Sure, the big names (Real Madrid, Manchester United, Bayern Munich, etc.) would probably prefer to stick with Nike and Adidas. However, there are plenty of mid-tier clubs in Europe with a solid audience to get to work with. Just imagine yourself in a place of a sporting director of a mid-tier European football club. Nike or Adidas comes up with a template, gives you cash, and forgets about you until the following season. Or there comes Castore with an individually designed kit and a strong interest in your club's future. The choice would be obvious. For now, this remains purely theoretical.

So far, Castore has done a good job in work with the international audience. It may have roots in Scotland for now, but its clients come from more than 50 countries. The idea to focus on the online store has worked well since more than 80% of their sales have been processed online. Half of those sales are from foreign clients.

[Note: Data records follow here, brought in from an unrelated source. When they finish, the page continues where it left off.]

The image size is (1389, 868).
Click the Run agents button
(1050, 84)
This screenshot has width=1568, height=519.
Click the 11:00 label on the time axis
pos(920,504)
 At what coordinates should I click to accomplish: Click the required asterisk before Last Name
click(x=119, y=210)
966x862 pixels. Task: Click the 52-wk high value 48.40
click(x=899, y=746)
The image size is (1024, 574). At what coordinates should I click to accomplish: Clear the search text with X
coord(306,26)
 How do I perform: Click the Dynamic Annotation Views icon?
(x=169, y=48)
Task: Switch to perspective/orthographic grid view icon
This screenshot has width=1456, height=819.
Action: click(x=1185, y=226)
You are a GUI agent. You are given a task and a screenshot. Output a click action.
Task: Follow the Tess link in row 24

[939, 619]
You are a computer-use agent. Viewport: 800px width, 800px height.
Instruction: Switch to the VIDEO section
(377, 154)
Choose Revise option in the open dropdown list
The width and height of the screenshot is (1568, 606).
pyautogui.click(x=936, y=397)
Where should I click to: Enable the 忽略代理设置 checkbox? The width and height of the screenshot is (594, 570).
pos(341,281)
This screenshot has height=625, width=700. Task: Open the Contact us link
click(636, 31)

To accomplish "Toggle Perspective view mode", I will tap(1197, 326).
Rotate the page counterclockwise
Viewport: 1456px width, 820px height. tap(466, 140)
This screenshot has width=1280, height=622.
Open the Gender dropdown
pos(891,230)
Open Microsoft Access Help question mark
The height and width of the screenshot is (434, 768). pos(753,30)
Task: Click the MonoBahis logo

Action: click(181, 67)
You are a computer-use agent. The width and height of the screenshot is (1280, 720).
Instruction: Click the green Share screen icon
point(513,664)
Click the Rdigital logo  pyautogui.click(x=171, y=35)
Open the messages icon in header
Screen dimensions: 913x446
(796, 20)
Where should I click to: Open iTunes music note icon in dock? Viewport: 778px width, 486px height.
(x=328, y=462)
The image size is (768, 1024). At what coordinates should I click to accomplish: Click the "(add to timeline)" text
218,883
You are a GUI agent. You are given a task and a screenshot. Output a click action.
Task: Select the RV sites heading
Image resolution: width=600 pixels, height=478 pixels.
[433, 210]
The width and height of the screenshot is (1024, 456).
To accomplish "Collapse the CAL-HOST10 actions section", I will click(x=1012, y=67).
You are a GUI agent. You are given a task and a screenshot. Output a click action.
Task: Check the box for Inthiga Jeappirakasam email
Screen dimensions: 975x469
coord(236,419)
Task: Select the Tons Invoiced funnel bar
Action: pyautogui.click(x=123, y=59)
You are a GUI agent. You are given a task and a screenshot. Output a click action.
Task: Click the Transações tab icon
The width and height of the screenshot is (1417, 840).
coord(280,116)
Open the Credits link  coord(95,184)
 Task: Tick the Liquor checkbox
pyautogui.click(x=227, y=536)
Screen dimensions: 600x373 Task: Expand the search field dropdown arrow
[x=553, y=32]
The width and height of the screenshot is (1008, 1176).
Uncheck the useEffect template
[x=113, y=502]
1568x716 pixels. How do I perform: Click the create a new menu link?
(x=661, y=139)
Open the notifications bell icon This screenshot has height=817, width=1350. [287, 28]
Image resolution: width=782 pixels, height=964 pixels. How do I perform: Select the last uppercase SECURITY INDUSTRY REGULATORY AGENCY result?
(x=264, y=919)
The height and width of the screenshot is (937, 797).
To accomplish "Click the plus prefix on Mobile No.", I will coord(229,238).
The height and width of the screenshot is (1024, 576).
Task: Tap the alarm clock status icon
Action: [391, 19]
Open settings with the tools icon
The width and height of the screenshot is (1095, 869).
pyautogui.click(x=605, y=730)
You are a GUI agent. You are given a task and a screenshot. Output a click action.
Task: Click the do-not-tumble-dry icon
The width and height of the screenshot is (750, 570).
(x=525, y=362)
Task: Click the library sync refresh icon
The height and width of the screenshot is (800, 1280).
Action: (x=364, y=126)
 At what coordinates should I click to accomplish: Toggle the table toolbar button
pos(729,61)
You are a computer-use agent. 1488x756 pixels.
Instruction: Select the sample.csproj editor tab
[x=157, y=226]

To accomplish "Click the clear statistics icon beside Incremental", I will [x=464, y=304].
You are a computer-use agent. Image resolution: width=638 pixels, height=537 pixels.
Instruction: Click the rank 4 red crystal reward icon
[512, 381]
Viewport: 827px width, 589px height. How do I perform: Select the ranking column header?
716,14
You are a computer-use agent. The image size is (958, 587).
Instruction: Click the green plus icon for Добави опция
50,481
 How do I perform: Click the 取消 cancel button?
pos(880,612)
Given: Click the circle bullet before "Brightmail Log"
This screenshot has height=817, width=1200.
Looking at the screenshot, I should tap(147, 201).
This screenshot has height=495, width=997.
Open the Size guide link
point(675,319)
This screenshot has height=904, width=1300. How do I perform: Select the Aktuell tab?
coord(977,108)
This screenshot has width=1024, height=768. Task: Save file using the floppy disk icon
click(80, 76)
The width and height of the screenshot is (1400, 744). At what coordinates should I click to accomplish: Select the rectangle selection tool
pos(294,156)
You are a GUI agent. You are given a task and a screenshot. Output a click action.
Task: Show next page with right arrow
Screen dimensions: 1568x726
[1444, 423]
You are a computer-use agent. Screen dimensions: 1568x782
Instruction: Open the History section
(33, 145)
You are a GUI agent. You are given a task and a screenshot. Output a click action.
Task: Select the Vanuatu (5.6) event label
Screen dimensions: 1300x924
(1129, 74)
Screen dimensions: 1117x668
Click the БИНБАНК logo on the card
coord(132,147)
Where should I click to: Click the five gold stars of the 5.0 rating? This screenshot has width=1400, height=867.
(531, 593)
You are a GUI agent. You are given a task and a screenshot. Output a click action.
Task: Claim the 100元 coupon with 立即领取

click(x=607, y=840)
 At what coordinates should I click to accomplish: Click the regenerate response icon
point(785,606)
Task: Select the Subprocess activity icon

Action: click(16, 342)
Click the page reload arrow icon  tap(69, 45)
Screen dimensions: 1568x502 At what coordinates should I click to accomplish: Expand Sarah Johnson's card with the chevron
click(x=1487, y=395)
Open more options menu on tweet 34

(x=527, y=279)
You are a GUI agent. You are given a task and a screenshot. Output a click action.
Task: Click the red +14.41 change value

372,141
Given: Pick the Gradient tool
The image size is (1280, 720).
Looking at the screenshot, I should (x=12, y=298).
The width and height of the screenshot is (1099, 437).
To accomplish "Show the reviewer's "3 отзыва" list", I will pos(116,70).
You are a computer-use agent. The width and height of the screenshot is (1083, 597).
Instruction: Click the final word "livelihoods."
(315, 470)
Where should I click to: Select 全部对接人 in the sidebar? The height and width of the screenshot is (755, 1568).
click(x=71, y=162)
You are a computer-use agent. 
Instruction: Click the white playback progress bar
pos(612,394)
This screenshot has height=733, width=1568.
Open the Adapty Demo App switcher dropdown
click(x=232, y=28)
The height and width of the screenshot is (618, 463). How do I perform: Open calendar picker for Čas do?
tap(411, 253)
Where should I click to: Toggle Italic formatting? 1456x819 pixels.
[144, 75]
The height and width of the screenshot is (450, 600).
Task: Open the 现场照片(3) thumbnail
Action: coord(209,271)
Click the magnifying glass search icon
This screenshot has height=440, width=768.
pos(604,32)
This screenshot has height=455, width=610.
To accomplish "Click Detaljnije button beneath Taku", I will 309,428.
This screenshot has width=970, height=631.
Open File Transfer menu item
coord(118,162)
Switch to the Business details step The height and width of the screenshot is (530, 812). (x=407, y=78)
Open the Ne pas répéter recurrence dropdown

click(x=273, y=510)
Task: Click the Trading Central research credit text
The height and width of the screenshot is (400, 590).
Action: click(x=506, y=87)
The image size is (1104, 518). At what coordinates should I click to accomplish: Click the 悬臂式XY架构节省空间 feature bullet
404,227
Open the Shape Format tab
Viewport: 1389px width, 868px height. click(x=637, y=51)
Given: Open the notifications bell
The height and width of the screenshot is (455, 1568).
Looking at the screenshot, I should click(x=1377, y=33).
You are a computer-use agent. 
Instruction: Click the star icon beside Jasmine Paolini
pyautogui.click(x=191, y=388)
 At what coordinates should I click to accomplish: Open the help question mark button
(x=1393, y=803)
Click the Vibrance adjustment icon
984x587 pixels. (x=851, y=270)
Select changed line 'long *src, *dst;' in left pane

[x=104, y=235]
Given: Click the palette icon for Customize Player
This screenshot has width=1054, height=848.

"Castore has a very strong base of investors which includes one of the richest families in Great Britain. These people invested money in our company because they believe in our vision to turn Castore into a brand that challenges Nike, Adidas, and Under Armour. We want to build a stable long-term brand, and I believe that the investments play a crucial part in this," said Thomas Beahon when there was announced that British billionaires Zuber and Mohsin Issa became the biggest investors of Castore.

Currently, Castore focuses on clothing. Designs and quality are a matter of taste, but the pricing is pretty high due to the brand's positioning of itself as a premium one. However, to fully challenge the big names, Castore will have to explore themselves in sneaker and football boot markets. Adidas has been an iconic football boot producer with the German national team closely tied to it, while Nike has Jordan with its iconic sneakers and a great name in the sport of basketball. For Castore, this all is a new territory to explore.

While clothing has fewer expenses, the potential conquering of the sneaker market would bring additional costs. Investments might not be a problem at this point, but can Castore bring the finest creatives to challenge Jordan, for example? Sneakerheads love trendy things, and hype can be a strong boost in the modern-day social media world. There was a good example of Big Baller Brand, run by Lavar Ball. BBB sold highly-priced limited-edition sneakers, and despite they received mixed and even a bunch of negative reviews, people still were ready to live up with the hype of Ball Brothers and pay $500+ for their sneakers. In the short term, the trick worked out well. In the case of Castore, they must come up with footwear that will be both - desert for sneakerheads and a popular choice for casual buyers.

For such a short period of existence, Castore has done a great job. The growth of this brand has been well-planned and steady. It will be interesting how far can this brand go in football. Names, like Rangers and Newcastle United, are solid ones, to begin with. Can they impress the biggest European names in the next decade? This will be interesting to find out the answer to this question. Only time will tell.